The passing days embodied in these poems are ones that happen to many of us: the loss of a father, a friend’s breast cancer. And even if the experiences are unfamiliar—such as when she writes about the impact of her coming out: the end of her marriage, the changes in other relationships—the emotions are all too recognisable.
Her elegies for the friends who have died too soon of AIDS or other causes are particularly moving. She finds just the right balance of praise, grief, beauty, and occasionally humor. Sometimes it’s an image that surprises me into grief, such as in “Postcard” the sudden vision of “a room in which the chair of an artist / painted by another artist sits empty” reminding me of all the grief and loss around the relationship between Van Gogh and Gauguin. Sometimes it’s a particular memory, such as in “Louganis” the way people turned on the beautiful and celebrated diver when he contracted AIDS.
One of my friends gets wrought up about poems where, if you remove the line breaks, read like prose. Lovely prose, perhaps, but prose nonetheless. It’s a danger when you employ a conversational style. There are a few like that here, sometimes redeemed by a gorgeous or startling image at the end. Curiously, these are mostly ones about hackneyed or sentimental themes: a sunset on the beach, a spiritual experience. It makes sense to choose a more prosaic style for these to undercut any tendency toward grandiosity.
There are many more pieces that do work beautifully as poems, making me go back and forth trying to pinpoint why they work and not the others. What I found were the usual suspects: compression, fresh imagery, word choice, gaps we must leap over. Sometimes repetition. Sometimes the spacing lends a weight to the words that they would not have if run together like prose, making us stop and pay attention in a different way.

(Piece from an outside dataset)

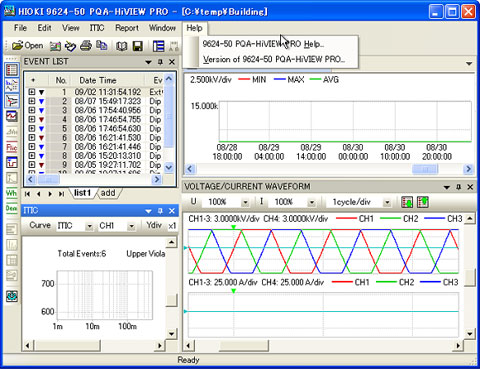The height and width of the screenshot is (369, 480).
Task: Click the trend graph horizontal scrollbar thumb
Action: 425,169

And I found one of the things I love best in a poem: a gradual unfolding, as though a flower opens petal by petal to reveal its heart. Such is the poem that is my favorite, partly because it speaks so intimately to me. The title is a line from Rilke’s “The Torso of Apollo”, one that has dominated much of my life. It sent me on a year-long journey during which I wrote the poems in my own first collection. And, well, trees. Here is the beginning of “You Must Change Your Life”:
The stories say your animal will tell you
what you must do.
The tale from Nicaragua adds this—
that life in the city is cleansed of the animal
and you must go to the trees
so your animal can tell you what to change.
When I write about trees
I know I’m talking about love.
My animal is a tree
and my trees are birds
and my birds are animals
who burst from there walking
into a sky waiting for this transformation
as if it had nothing else to do
It goes on, opening more and more, as does this collection, rewarding closer study.
Is there a poem or perhaps an image from a book that has stayed with you? One that speaks to you and what your life is like right now?